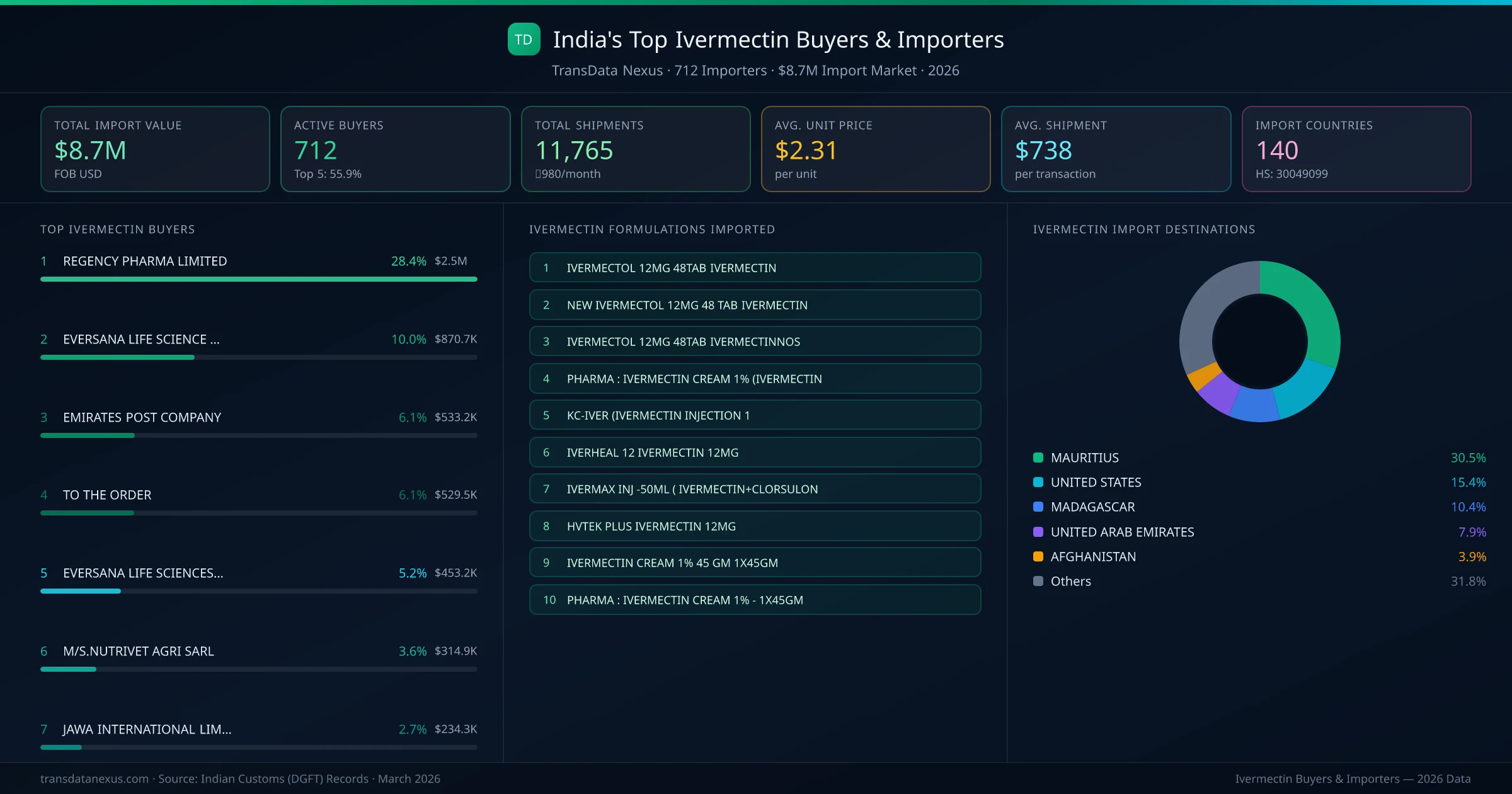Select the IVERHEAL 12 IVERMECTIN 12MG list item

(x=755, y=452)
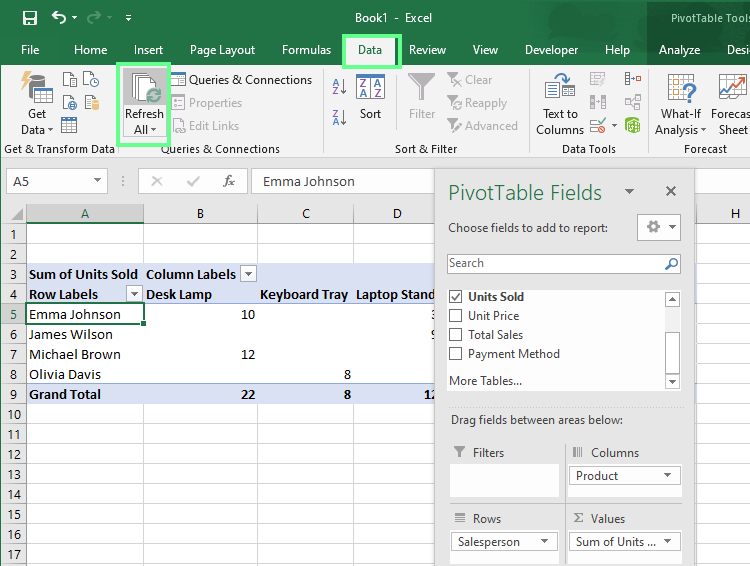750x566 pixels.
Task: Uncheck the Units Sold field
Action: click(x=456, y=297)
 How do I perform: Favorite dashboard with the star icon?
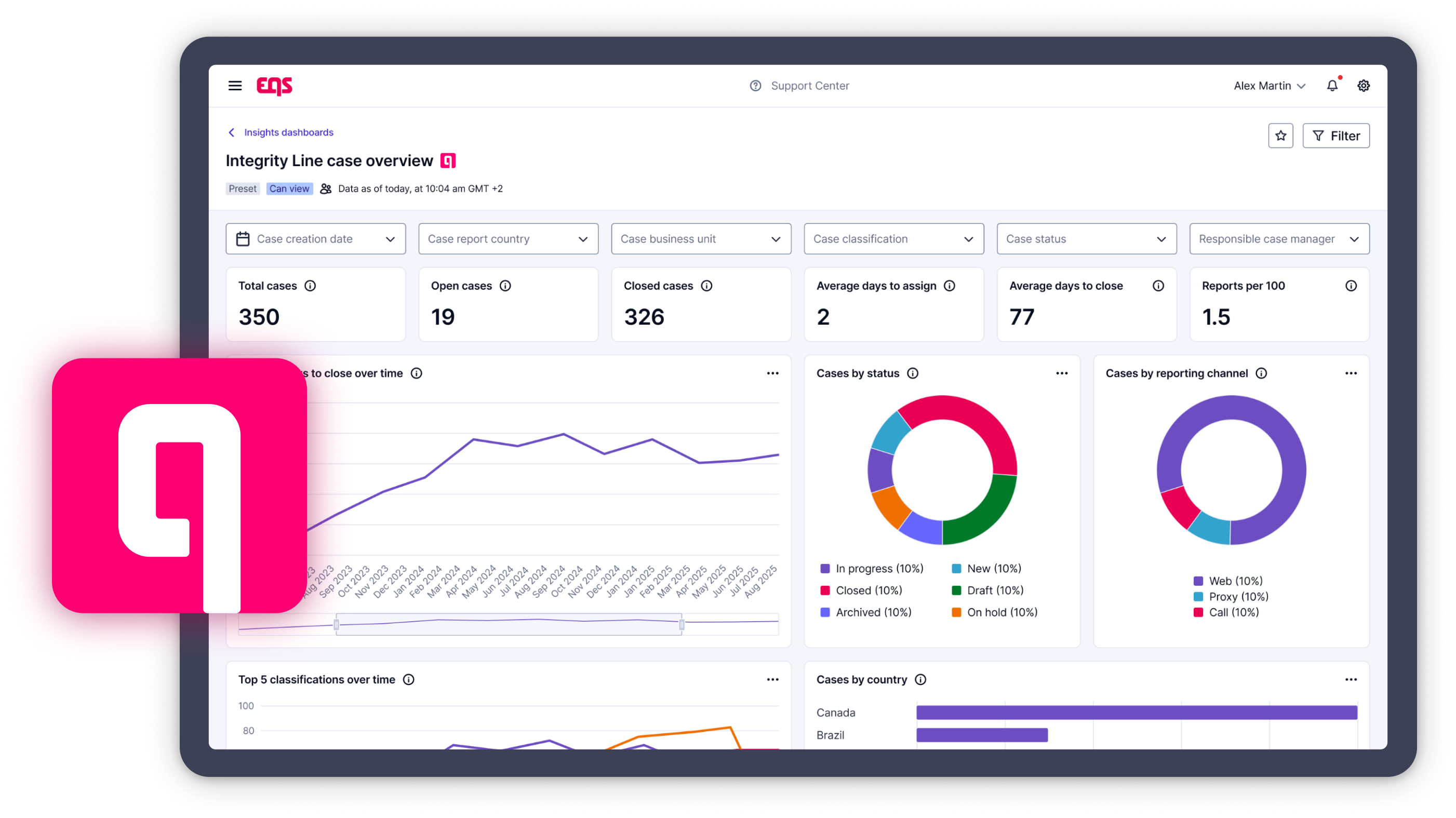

━━━━━━━━━━━━━━━━━━━━━━━━━━━━━━

• **EXERCISE AIM**:
Replace "star icon" with "bookmark icon" in every row above and leave all other text unchanged. Omit the pictures from your answer.

• **COMPLETED EXERCISE**:
Select the IVERHEAL 12 IVERMECTIN 12MG list item

(x=755, y=452)
750x566 pixels.
Task: Uncheck the Units Sold field
Action: click(x=456, y=297)
 How do I perform: Favorite dashboard with the bookmark icon?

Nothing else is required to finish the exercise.